_WHAT YOU HAVE TO DO_: Can you lay out the listing as a two-column CSV with columns "action" and "response", covering everything from the listing's first line up to and including the line with "The image size is (605, 427)."? Give one row per action, putting the action text and its response each in a single quoted field, with line breaks turned into spaces.

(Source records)
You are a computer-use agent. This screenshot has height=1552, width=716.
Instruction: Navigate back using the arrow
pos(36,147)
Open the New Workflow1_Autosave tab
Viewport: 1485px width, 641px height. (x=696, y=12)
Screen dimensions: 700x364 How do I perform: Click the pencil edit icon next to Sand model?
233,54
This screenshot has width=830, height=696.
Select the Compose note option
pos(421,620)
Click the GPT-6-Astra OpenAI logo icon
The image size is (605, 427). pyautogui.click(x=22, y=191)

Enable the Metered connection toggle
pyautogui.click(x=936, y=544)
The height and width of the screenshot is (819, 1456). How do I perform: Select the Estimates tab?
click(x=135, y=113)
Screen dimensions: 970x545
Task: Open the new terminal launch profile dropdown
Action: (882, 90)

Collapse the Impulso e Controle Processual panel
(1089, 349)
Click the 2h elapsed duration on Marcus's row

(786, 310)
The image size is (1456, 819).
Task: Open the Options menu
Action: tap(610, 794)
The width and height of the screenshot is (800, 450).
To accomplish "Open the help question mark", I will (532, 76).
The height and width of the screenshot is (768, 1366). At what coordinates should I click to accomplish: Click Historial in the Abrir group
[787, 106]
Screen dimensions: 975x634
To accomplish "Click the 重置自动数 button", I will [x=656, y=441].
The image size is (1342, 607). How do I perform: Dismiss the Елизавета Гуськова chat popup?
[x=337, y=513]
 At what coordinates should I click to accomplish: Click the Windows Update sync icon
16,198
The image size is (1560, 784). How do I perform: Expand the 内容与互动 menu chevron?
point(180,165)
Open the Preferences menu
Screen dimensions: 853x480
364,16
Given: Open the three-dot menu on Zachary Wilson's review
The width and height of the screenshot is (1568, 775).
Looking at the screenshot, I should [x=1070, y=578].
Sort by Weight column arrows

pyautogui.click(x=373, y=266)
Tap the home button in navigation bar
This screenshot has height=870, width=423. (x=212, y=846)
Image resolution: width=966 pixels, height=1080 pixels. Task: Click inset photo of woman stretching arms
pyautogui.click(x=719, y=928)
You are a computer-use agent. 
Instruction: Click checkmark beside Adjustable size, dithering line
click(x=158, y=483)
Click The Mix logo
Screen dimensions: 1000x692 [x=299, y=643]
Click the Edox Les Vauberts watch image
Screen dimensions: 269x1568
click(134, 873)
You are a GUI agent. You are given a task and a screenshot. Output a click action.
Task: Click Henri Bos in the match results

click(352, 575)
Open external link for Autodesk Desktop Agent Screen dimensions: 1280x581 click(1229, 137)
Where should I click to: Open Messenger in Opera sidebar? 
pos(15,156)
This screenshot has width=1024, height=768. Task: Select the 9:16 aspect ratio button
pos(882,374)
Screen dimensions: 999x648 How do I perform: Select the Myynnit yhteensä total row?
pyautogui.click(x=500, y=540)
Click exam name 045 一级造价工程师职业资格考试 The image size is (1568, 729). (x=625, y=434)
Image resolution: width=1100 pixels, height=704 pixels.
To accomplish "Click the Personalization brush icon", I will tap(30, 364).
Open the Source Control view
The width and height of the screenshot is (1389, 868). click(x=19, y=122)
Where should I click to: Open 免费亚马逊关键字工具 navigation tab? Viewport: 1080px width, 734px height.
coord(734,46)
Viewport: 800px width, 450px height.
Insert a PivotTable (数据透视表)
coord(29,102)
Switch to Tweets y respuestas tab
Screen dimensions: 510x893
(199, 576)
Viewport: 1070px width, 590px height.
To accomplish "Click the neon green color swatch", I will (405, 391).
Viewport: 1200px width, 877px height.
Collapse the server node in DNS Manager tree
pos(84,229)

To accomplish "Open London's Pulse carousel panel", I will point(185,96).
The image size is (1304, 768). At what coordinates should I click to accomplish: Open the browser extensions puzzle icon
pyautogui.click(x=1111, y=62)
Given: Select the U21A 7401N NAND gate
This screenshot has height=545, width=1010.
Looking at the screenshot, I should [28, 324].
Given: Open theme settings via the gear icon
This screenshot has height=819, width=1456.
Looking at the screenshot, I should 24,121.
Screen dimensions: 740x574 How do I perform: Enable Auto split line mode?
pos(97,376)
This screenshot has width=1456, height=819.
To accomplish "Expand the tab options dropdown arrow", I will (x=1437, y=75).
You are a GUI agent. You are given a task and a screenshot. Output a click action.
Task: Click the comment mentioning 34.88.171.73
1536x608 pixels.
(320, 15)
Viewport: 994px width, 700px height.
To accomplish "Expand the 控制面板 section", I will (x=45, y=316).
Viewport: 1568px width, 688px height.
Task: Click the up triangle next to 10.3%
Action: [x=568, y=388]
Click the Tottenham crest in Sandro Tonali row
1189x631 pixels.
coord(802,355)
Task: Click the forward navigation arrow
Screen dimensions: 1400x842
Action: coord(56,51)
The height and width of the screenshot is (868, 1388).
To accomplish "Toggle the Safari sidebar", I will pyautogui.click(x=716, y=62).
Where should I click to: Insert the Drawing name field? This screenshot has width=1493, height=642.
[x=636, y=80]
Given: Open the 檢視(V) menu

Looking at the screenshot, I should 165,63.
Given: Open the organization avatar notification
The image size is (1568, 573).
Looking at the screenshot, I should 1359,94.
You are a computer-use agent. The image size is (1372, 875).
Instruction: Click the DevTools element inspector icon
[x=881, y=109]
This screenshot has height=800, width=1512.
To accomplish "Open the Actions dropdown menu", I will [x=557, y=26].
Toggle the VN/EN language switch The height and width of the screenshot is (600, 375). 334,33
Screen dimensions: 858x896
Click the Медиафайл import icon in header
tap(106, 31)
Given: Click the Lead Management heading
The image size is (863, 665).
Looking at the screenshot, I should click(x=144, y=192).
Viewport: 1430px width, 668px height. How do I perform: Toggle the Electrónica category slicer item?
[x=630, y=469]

_ANSWER TO THIS TASK_:
action,response
"You are a computer-use agent. This screenshot has height=1552, width=716. Instruction: Navigate back using the arrow","pos(36,147)"
"Open the New Workflow1_Autosave tab","Viewport: 1485px width, 641px height. (x=696, y=12)"
"Screen dimensions: 700x364 How do I perform: Click the pencil edit icon next to Sand model?","233,54"
"This screenshot has width=830, height=696. Select the Compose note option","pos(421,620)"
"Click the GPT-6-Astra OpenAI logo icon","The image size is (605, 427). pyautogui.click(x=22, y=191)"